ONCE

Lo único que yo conocía en aquellos días eran las calles de Veracruz y los libros del fraile. No porque me faltara inteligencia o curiosidad. Como pordiosero, mi astucia era bien conocida, y si bien muchos léperos trabajaban las mismas calles difíciles, ninguno lo hacía con tanto ingenio como yo.

Hoy, un año después, yo cumplía con mi vigilancia en la puerta de una tienda cerrada a dos calles de los muelles, y que debería haber sido un lugar lucrativo. La flota del tesoro estaba por llegar, y cientos de espectadores caminaban hacia el puerto. Los barcos cargados de mercancías de la vieja España anclaban para descargar y volver a llenar sus bodegas con los tesoros de Nueva España.
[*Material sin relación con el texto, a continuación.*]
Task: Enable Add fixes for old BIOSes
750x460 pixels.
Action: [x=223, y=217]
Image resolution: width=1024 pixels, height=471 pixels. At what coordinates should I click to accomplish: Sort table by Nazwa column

Se decía que la Ciudad de México, el lugar que mis antepasados aztecas llamaban Tenochtitlán, era la Venecia del Nuevo Mundo, un lugar de canales y amplios bulevares y palacios para los ricos, mientras Veracruz era el conducto por el que fluían todas las riquezas, sin duda, algo así como una cueva del tesoro transitoria. Toda la riqueza de la colonia llegaba en plata y oro toscamente acuñado, en pequeños barriles de ron y toneles de melaza, que eran cargados a bordo de las flotas del tesoro, que transportaban esas mercaderías a Sevilla y al rey, que estaba en Madrid. Desde luego, nada de eso enriquecía nuestra Ciudad de la Verdadera Cruz. A pesar de toda su riqueza ilusoria, Veracruz siguió siendo un pestilente sumidero de arena, calor de la jungla y tormentas del norte, cuyos tesoros tenían que quedar ocultos de las hordas saqueadoras de piratas franceses e ingleses, que codiciaban el botín de nuestra ciudad del mismo modo en que algunos hombres codician la carne de una mujer.

En sí misma, la ciudad era casi siempre un caos. Sus edificios construidos con madera, adobe y lechada estaban en constante deterioro. Frecuentemente azotada por las tormentas y arrasada por los incendios, renacía una y otra vez de las cenizas como el ave fénix.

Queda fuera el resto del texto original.